The issue has been patched in version 6.0.7, with hosted Cal.com instances reportedly secured immediately after discovery.

Authentication Bypass via Unvalidated Email Field

The vulnerability stems from a logic flaw in a custom NextAuth JWT callback used by Cal.com for session handling.

Specifically, when the callback is triggered with the "update" event, it improperly trusts client-controlled input and writes it directly into the JSON Web Token (JWT) without any server-side validation.

An attacker can exploit this flaw by invoking the API call session.update({ email: "[email protected]" }).

Because the system does not verify whether the updater is the true owner of the specified email, the application overwrites the existing JWT payload — resulting in a forged token like:

{
  sub: attackerId,
  email: "[email protected]"
}

Once this manipulated token is used in subsequent requests, the application’s authentication logic identifies the user based solely on the now-altered token.email field.

Consequently, the attacker gains full authenticated access as the victim user, without requiring their password, session token, or two-factor credentials.

Full Account Compromise With Minimal Effort

This vulnerability effectively allows account takeover attacks with a single API request.

Since Cal.com’s backend reconstructs a user session using the email field, attackers could impersonate any user whose email address is known, including administrators or organizational owners.

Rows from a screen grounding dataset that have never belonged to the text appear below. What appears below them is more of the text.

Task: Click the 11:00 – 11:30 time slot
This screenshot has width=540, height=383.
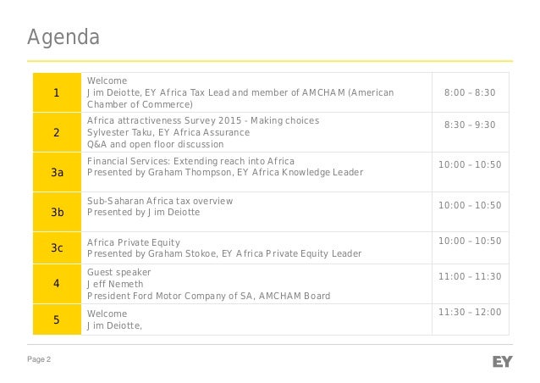Action: 470,276
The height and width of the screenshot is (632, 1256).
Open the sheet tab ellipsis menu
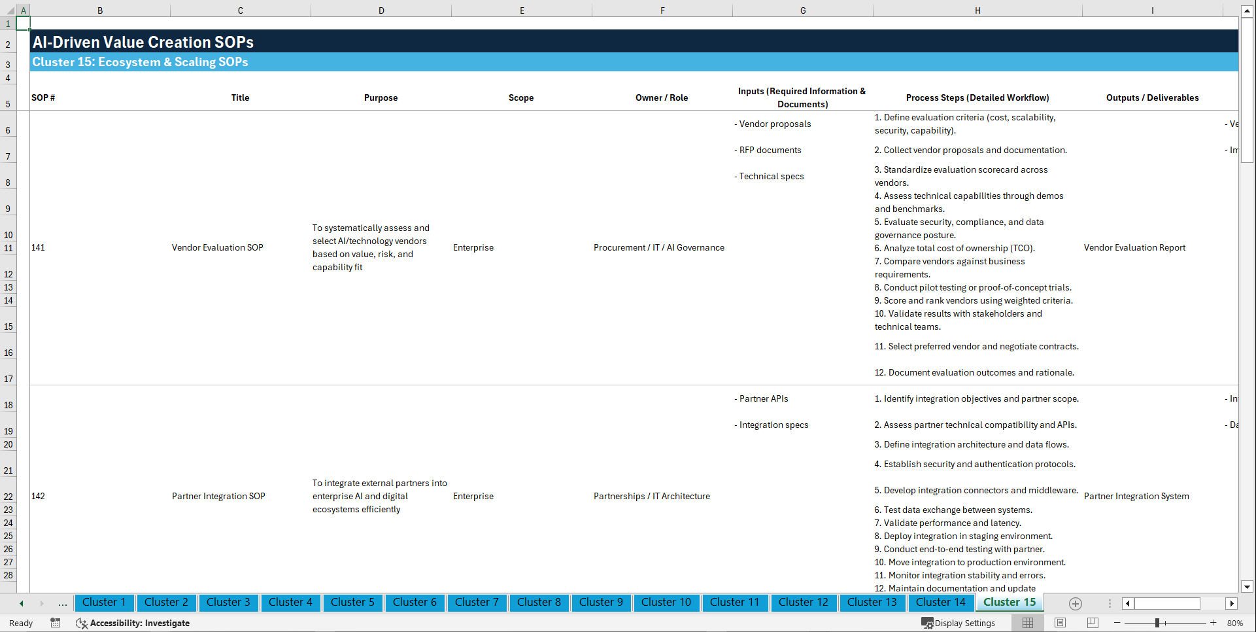coord(62,603)
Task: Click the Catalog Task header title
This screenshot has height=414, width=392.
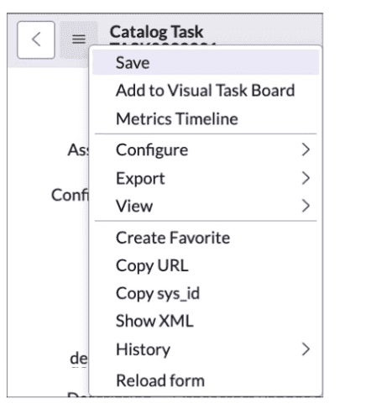Action: click(x=156, y=32)
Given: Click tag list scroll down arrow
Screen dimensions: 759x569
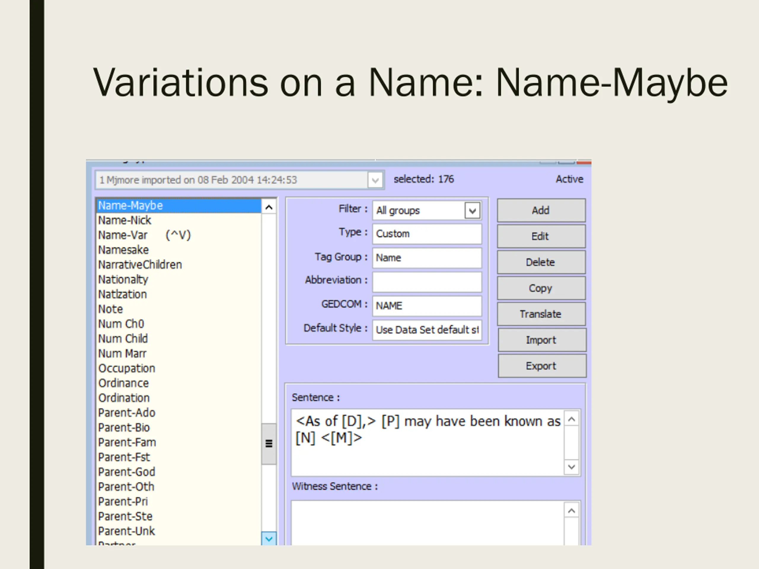Looking at the screenshot, I should tap(269, 538).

The potential impact is broad, enabling unauthorized access to:

  • Booking and calendar data
  • Personal and business event types
  • Connected integrations (e.g., Google Calendar, Zoom)
  • Organization memberships and permissions
  • Billing and administrative modules

Security mechanisms such as two-factor authentication (2FA) or federated identity providers (IdPs) offer no protection in this scenario because the trust bypass occurs after JWT validation.

As of publication, Cal.com’s official statement confirms that no exploitation has been detected in the wild and that hosted deployments were patched immediately.

Users running self-hosted instances are strongly advised to upgrade to version 6.0.7 or later to eliminate the risk.

The flaw highlights the importance of strict input validation and authentication controls in JWT-based session systems.

Allowing untrusted clients to modify sensitive identity attributes can result in catastrophic privilege escalations, as seen in this case.

Security experts recommend immediate patching and rotating any potentially exposed API tokens to ensure isolation from forged sessions.